From Publishers Weekly
For those who want to argue that Internet-based work and collaborations are new kinds of art wholly determined by the Web's capabilities and codes, this edited collection offers a series of history lessons. Both editors are based at Sydney's University of Technology: Chandler is director of "emerging field" in new media and digital culture; Neumark is associate professor of media arts and production. The 20 pieces that they have collected here show, variously, how the politically engaged mail art, dematerializations, performances, broadcasts, happenings and other doings of the '60s through '80s (with an emphasis on the latter years) worked in the same networked fashion as Internet art-they just relied on slower and/or more familiar media, like the postal service, f-2-f contact or FM broadcasting.
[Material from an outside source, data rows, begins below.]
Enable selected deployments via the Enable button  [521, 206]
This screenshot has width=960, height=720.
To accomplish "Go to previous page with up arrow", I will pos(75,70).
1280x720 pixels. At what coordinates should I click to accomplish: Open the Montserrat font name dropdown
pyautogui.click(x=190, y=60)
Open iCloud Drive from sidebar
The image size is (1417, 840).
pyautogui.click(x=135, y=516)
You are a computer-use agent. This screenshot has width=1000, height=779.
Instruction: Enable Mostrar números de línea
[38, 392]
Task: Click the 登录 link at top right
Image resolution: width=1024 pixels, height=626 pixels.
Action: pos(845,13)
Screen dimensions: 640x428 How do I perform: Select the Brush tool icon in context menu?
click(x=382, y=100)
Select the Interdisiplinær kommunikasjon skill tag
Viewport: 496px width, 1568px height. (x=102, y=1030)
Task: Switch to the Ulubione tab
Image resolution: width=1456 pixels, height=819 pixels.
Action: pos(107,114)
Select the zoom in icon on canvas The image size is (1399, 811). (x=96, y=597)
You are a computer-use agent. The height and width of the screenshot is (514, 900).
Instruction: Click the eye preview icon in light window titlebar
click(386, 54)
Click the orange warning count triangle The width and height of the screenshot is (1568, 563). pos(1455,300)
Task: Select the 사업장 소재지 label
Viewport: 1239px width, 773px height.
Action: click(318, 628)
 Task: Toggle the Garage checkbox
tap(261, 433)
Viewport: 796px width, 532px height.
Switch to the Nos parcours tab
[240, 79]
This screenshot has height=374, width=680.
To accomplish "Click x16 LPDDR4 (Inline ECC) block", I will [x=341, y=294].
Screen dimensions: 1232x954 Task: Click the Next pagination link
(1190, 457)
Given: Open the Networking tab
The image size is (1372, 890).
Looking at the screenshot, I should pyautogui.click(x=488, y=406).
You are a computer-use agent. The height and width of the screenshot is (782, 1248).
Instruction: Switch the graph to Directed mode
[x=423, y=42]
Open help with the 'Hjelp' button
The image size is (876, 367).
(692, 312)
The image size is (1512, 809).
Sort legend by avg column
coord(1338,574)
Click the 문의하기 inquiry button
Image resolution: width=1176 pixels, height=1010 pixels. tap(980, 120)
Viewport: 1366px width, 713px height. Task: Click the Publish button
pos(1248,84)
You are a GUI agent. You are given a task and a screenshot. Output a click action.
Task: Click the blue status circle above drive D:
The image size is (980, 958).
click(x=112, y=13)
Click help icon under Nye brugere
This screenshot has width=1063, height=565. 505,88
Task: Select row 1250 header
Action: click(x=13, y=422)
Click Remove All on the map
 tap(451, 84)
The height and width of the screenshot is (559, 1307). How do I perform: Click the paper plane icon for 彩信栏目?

The best pieces here feature first-person accounts from the artists and collaborators themselves. Highlights include Jesse Drew's account of Deep Dish TV (a satellite-delivered alternative television network from the '80s) and Melody Summer Carnahan's story of The Form, a 1978 project that solicited one-line responses to each year of the 1970s (and predictions for '79) from a variety of artists and civilians. The rest can be high on jargon, but the spirit of play that pervades the work comes through regardless.
Copyright © Reed Business Information, a division of Reed Elsevier Inc. All rights reserved.

Review
"The book is an exhilarating, eye-opening read that restores the body to the virtual and pulls the virtual out of the digital and back into lived and produced social relations."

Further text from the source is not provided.